Screenshot grounding data:
== Segment start ==
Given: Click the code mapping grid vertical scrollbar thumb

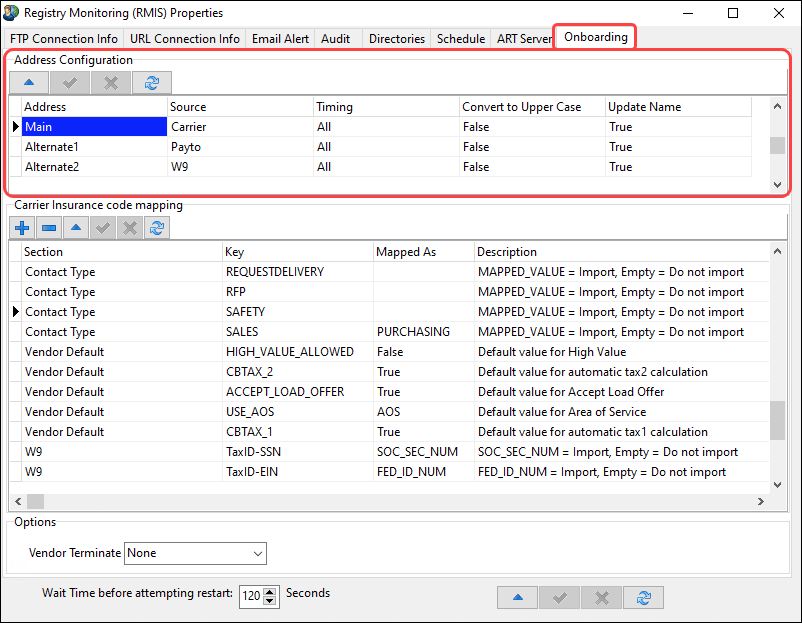Looking at the screenshot, I should [x=777, y=420].
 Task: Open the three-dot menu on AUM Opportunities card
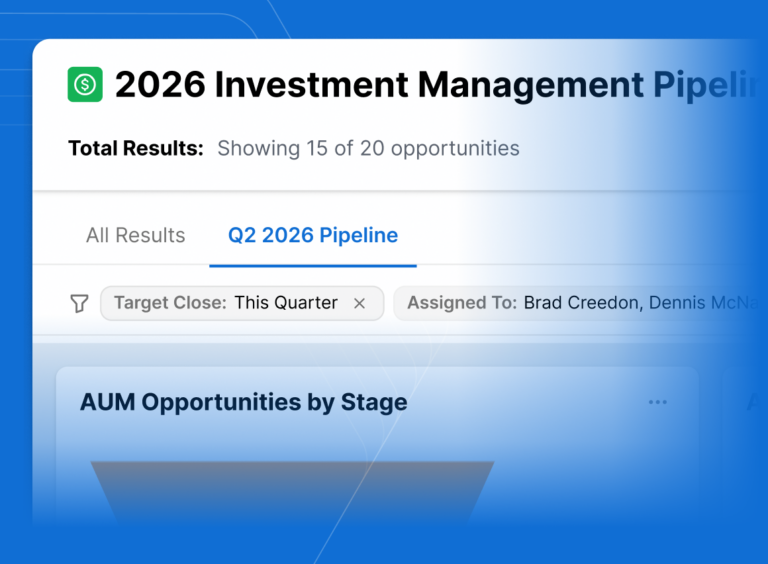[x=657, y=402]
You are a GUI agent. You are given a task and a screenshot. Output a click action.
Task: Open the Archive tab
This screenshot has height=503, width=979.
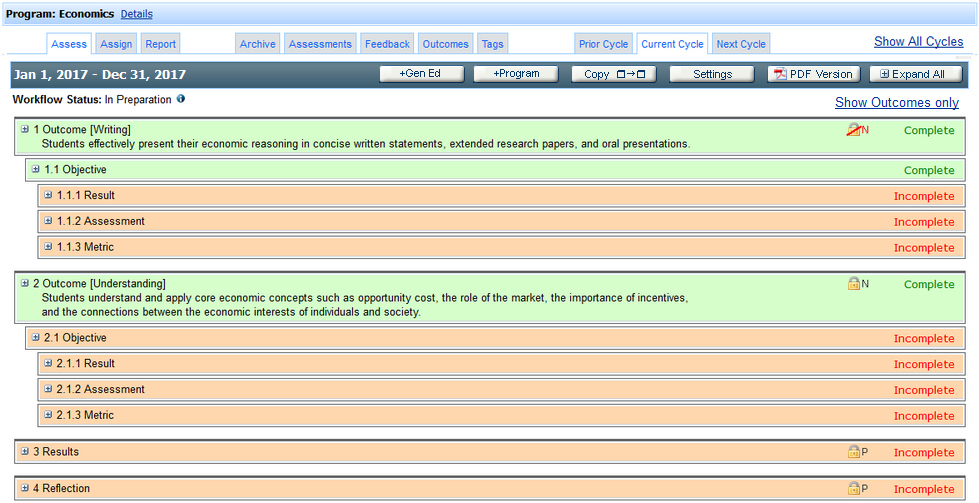click(x=257, y=44)
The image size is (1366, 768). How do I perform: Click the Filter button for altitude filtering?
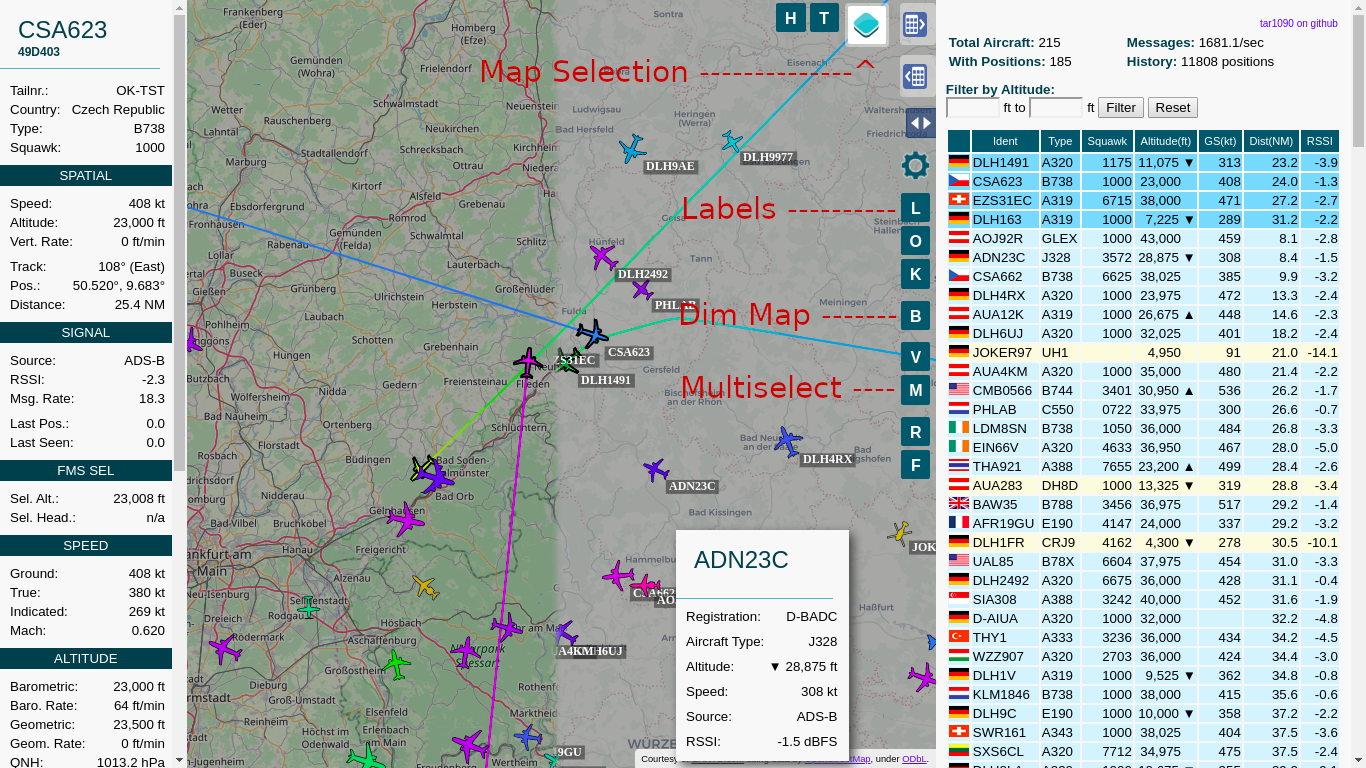[x=1120, y=107]
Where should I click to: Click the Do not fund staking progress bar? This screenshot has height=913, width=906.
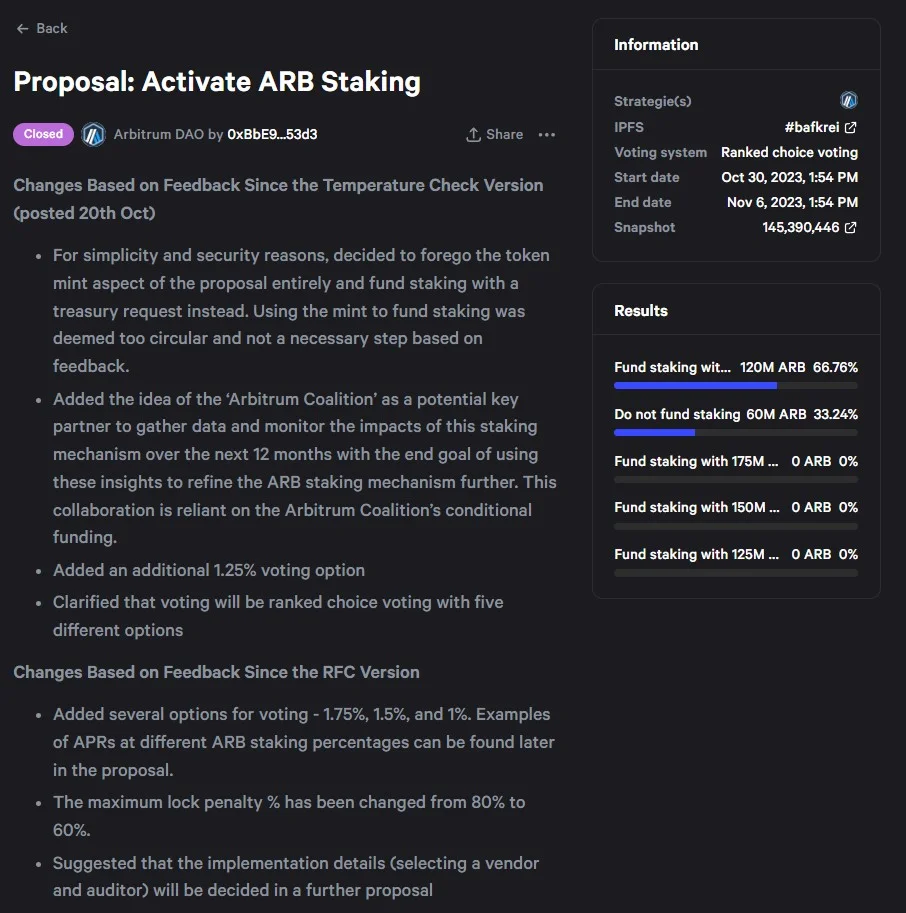coord(735,432)
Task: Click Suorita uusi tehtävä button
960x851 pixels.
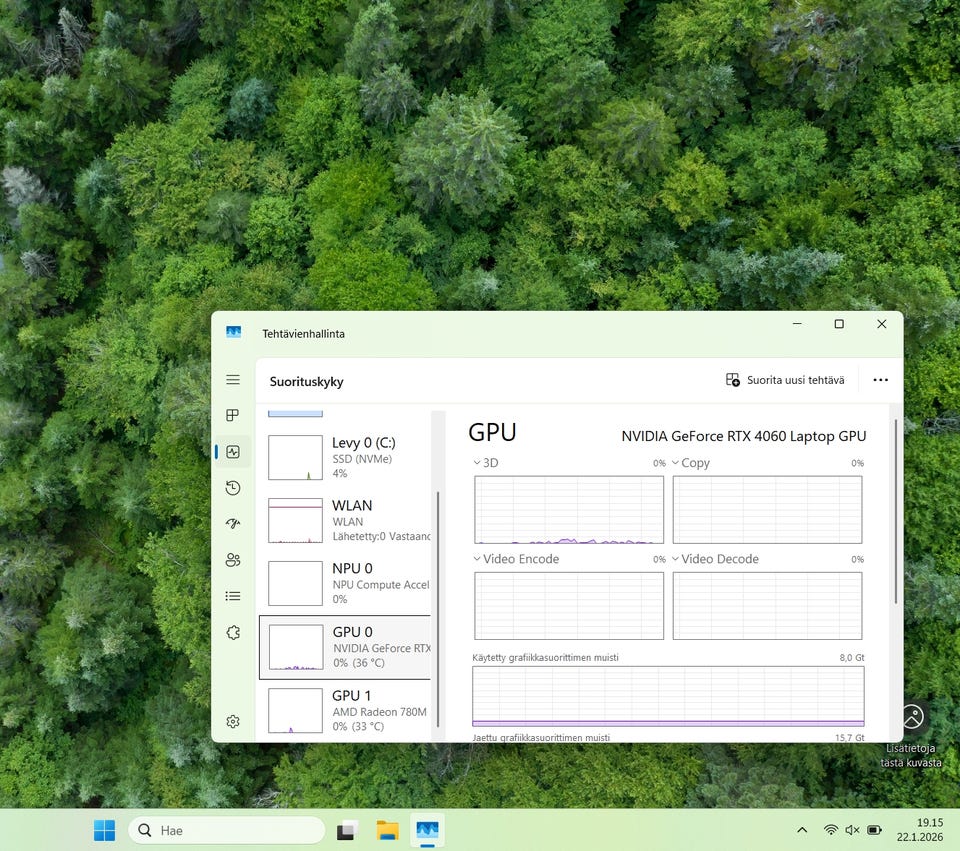Action: [x=785, y=380]
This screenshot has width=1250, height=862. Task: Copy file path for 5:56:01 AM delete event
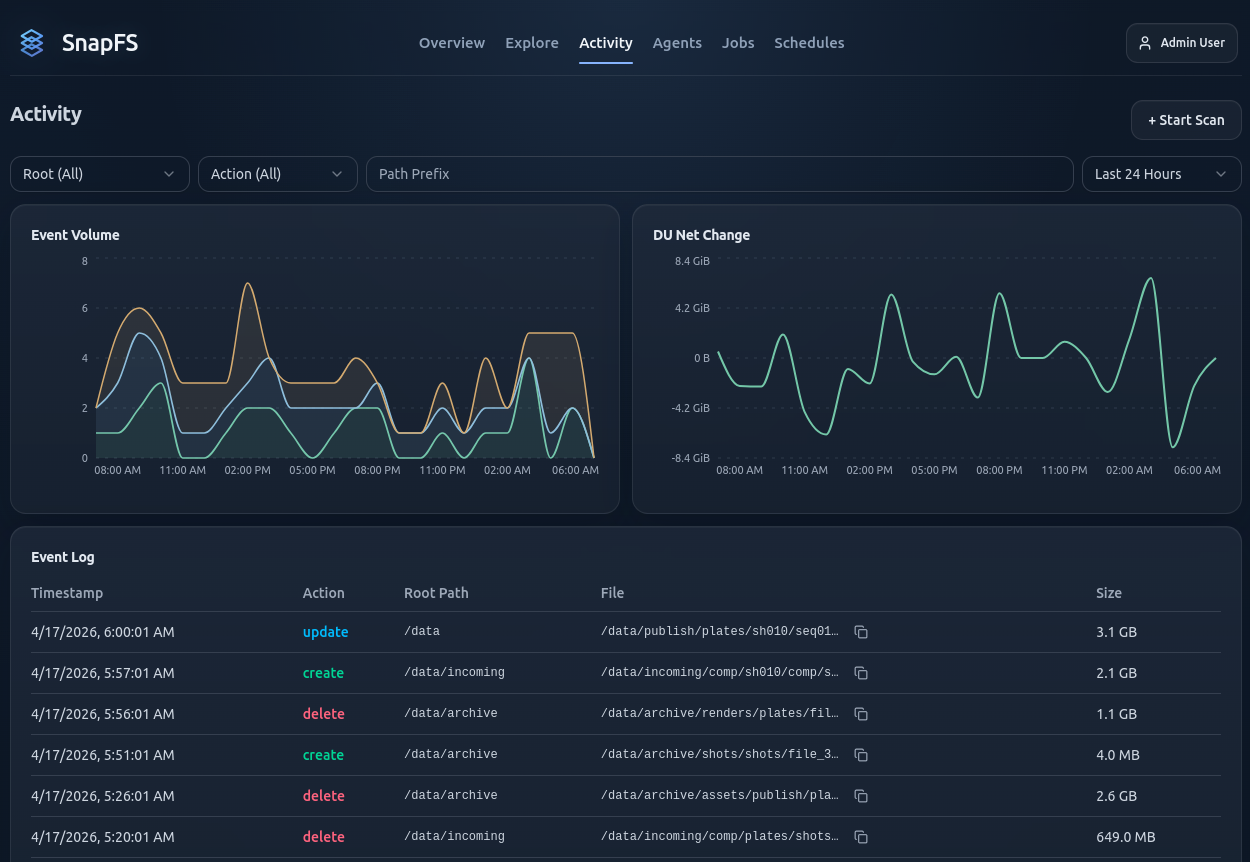[861, 714]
== Segment end ==
Task to complete:
The lines to be quoted run from the line containing "You are a GUI" through the end of the entries above, both included; quote them exactly and leave out any pictures.

Task answer:
You are a GUI agent. You are given a task and a screenshot. Output a click action.
Task: Open the Archive tab
This screenshot has height=503, width=979.
click(x=257, y=44)
The image size is (1366, 768). How do I perform: Click the Filter button for altitude filtering?
[x=1120, y=107]
Where should I click to: Click the Do not fund staking progress bar? This screenshot has height=913, width=906.
coord(735,432)
Task: Click Suorita uusi tehtävä button
960x851 pixels.
Action: [x=785, y=380]
This screenshot has width=1250, height=862. Task: Copy file path for 5:56:01 AM delete event
[861, 714]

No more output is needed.